**WHAT TO DO**
Taking the lines below one at a time, count those with the string "label" and give the result alone.

──────── DATA RECORDS

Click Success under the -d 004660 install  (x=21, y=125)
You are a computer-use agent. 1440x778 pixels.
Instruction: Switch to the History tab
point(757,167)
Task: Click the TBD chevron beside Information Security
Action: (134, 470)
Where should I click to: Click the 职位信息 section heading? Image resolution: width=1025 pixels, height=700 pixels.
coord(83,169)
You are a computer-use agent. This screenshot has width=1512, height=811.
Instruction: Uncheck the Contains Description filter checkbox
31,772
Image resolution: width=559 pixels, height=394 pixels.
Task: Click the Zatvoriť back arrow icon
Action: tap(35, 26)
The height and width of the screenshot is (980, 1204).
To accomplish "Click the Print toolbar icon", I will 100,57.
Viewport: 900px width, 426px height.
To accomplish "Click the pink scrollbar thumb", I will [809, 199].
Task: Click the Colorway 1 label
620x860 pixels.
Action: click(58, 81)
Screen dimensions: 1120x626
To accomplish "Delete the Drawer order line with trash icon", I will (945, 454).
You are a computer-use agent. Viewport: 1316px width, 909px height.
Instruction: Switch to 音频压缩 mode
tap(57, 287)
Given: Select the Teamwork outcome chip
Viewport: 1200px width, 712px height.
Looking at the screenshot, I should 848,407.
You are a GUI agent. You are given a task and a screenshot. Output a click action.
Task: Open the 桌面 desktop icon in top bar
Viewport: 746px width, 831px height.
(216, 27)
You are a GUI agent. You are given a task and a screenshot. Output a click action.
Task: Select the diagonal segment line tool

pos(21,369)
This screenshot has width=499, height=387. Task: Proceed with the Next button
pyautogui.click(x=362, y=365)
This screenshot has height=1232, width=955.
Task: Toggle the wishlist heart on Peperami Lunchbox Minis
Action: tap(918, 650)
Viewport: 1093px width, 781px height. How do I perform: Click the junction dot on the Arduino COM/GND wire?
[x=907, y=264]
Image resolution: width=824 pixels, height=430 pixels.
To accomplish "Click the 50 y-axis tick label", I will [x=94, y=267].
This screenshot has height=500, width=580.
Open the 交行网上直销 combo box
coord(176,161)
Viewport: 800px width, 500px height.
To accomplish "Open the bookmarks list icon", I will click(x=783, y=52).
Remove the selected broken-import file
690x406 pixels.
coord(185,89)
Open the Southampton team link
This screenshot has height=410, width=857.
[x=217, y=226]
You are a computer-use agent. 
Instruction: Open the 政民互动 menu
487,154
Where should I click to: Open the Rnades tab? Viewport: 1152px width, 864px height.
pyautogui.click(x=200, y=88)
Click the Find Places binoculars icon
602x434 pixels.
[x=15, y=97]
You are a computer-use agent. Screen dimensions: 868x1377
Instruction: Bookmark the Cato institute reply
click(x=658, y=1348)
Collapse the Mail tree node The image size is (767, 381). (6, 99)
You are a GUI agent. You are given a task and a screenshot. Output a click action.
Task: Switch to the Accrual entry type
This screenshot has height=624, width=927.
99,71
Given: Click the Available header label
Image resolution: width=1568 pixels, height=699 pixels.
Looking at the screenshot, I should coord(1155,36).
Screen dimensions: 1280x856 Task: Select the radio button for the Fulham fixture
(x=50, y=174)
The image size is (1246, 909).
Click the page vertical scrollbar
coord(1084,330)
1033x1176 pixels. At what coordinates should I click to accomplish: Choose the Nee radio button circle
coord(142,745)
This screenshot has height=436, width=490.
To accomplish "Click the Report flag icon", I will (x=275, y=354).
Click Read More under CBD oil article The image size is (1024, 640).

────────────────

**EXPECTED ANSWER**
3